[START OF DATASET RECORDS]

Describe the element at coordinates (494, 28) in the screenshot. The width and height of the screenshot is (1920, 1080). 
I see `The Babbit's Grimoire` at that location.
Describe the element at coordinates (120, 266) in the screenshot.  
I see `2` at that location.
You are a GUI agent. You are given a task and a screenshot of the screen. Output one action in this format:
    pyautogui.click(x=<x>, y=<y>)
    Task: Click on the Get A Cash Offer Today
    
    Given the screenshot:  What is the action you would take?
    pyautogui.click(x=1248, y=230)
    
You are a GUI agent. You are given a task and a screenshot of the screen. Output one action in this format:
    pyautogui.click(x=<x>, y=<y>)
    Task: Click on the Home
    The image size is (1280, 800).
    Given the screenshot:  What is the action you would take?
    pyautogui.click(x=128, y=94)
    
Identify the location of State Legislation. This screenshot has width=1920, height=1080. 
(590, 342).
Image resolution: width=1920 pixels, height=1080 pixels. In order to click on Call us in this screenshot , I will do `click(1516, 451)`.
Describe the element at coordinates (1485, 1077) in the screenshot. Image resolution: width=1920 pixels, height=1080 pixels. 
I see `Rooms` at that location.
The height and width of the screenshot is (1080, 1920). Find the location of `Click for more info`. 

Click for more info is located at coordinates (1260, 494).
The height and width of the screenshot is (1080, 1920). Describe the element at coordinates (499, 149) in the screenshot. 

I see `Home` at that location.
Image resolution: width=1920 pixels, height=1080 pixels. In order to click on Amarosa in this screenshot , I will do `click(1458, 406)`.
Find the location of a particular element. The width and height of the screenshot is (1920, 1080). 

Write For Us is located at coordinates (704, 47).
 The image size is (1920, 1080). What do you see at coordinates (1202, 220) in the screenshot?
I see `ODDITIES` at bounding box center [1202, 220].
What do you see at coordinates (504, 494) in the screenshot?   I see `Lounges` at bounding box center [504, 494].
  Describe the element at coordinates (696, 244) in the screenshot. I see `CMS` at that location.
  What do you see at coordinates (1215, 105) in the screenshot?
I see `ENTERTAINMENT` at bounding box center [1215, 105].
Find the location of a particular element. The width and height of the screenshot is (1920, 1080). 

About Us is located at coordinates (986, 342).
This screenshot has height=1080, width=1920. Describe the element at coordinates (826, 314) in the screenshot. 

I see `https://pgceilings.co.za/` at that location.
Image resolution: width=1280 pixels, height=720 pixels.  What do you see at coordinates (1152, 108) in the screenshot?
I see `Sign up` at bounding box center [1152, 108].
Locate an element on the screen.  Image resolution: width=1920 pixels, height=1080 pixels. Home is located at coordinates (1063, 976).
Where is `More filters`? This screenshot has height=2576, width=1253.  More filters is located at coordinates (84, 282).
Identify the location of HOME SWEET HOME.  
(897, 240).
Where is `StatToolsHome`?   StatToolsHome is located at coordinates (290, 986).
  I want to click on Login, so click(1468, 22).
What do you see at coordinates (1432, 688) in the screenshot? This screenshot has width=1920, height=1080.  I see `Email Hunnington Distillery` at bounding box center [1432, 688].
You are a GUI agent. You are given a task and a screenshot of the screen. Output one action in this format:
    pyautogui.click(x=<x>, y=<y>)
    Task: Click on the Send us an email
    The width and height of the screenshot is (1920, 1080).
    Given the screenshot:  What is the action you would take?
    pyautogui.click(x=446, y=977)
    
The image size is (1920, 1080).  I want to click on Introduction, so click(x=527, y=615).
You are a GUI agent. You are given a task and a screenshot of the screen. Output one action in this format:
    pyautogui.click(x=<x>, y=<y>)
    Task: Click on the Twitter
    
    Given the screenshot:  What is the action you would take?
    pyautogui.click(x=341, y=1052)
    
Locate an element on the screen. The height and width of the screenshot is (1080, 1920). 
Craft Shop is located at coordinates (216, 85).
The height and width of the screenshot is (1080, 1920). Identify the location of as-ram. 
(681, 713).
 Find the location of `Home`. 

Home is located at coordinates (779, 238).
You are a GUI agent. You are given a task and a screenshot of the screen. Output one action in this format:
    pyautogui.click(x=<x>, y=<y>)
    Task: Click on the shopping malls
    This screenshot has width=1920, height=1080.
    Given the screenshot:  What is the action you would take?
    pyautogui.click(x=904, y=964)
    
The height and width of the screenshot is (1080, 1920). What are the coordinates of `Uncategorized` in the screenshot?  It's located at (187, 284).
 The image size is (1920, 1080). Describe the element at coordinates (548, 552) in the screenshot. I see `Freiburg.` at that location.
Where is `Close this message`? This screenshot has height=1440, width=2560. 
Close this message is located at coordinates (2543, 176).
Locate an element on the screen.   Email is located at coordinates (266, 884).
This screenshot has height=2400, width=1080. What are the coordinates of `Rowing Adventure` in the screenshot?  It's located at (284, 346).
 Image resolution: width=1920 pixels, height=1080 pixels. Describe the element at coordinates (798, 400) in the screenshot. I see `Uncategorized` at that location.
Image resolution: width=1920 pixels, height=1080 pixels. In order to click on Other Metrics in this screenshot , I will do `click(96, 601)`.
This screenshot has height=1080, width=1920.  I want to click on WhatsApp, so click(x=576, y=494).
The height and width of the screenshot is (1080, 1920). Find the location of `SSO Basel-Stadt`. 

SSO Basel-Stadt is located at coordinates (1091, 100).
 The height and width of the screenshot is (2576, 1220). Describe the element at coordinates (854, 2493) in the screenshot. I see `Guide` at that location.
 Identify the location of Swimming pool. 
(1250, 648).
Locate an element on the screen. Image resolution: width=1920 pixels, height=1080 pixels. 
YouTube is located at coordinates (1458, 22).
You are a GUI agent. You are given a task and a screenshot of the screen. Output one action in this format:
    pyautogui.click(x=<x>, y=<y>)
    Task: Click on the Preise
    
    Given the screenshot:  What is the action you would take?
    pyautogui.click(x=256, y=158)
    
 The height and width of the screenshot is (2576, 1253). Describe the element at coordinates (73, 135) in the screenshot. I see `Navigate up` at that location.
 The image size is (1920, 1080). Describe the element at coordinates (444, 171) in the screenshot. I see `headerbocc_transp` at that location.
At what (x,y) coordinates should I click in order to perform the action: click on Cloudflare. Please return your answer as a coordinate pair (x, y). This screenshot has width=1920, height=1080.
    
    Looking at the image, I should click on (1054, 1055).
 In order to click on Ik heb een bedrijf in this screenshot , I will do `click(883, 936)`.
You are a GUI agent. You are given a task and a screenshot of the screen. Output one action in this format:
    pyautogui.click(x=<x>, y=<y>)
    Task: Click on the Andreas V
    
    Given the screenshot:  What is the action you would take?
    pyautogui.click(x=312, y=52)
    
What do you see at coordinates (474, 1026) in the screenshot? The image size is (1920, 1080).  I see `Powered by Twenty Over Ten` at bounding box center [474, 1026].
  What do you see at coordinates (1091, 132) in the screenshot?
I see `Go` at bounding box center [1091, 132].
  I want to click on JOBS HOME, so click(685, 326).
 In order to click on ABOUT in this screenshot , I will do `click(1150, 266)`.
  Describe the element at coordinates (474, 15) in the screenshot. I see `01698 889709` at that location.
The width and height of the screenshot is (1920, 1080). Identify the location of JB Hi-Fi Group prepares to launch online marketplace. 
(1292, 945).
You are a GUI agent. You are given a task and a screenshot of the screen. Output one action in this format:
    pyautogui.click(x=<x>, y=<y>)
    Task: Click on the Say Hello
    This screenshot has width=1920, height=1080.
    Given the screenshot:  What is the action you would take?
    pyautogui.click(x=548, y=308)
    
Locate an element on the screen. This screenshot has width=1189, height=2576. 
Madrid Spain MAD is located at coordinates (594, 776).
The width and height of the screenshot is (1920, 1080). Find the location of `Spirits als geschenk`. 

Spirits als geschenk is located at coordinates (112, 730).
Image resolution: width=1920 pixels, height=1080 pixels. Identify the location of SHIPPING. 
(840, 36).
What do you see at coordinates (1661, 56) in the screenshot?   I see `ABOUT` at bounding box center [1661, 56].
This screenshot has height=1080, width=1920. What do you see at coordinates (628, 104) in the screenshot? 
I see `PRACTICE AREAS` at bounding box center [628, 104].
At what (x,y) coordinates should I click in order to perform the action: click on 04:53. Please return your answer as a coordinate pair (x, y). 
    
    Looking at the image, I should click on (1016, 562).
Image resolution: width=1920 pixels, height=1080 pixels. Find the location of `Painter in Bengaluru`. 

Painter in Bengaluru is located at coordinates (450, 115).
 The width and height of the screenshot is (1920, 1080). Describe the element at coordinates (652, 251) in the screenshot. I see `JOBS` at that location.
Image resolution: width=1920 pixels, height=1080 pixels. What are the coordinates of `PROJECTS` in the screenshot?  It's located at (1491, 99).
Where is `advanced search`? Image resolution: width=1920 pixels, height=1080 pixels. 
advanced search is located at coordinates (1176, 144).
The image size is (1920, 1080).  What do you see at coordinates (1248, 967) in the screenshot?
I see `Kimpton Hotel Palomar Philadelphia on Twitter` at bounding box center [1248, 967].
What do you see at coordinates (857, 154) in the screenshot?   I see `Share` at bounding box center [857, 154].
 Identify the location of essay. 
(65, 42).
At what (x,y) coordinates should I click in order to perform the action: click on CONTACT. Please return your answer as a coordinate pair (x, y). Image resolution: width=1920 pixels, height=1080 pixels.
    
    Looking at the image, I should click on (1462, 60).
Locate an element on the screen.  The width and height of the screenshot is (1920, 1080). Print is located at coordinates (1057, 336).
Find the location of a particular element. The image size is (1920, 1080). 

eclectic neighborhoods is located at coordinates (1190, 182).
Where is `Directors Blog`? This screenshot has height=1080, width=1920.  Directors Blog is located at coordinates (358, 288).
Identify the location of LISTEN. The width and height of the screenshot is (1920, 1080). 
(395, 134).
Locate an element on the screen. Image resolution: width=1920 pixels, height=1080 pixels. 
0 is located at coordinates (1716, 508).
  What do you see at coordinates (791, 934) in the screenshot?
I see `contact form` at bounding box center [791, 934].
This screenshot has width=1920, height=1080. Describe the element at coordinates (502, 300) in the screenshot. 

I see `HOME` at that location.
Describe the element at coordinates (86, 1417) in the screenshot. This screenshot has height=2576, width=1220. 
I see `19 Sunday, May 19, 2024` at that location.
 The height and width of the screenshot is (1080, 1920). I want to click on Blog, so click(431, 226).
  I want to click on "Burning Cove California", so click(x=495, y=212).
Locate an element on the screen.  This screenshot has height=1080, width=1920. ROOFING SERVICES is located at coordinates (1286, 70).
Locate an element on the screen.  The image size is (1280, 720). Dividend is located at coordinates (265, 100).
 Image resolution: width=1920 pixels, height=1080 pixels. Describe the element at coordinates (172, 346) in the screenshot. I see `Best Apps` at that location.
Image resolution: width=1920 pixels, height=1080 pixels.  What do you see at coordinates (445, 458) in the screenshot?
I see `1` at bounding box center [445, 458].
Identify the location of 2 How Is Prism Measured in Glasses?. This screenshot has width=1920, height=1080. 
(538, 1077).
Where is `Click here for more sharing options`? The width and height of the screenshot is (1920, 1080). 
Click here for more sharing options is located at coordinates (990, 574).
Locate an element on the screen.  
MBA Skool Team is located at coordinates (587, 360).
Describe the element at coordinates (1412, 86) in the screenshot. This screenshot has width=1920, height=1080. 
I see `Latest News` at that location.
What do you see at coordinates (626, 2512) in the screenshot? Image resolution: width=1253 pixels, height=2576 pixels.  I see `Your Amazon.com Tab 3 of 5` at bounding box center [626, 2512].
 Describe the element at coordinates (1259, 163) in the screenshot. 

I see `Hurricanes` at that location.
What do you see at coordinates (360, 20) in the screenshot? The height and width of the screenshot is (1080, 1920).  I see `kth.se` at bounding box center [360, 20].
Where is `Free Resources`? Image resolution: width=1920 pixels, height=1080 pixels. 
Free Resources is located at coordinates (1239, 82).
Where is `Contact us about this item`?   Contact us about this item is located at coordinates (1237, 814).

[END OF DATASET RECORDS]

● CHALLENGE
Copy out the lines above word for word, from the first one up to and including the line that contains "pyautogui.click(x=1248, y=230)".

● WRITTEN REPLY
Describe the element at coordinates (494, 28) in the screenshot. The width and height of the screenshot is (1920, 1080). 
I see `The Babbit's Grimoire` at that location.
Describe the element at coordinates (120, 266) in the screenshot.  
I see `2` at that location.
You are a GUI agent. You are given a task and a screenshot of the screen. Output one action in this format:
    pyautogui.click(x=<x>, y=<y>)
    Task: Click on the Get A Cash Offer Today
    
    Given the screenshot:  What is the action you would take?
    pyautogui.click(x=1248, y=230)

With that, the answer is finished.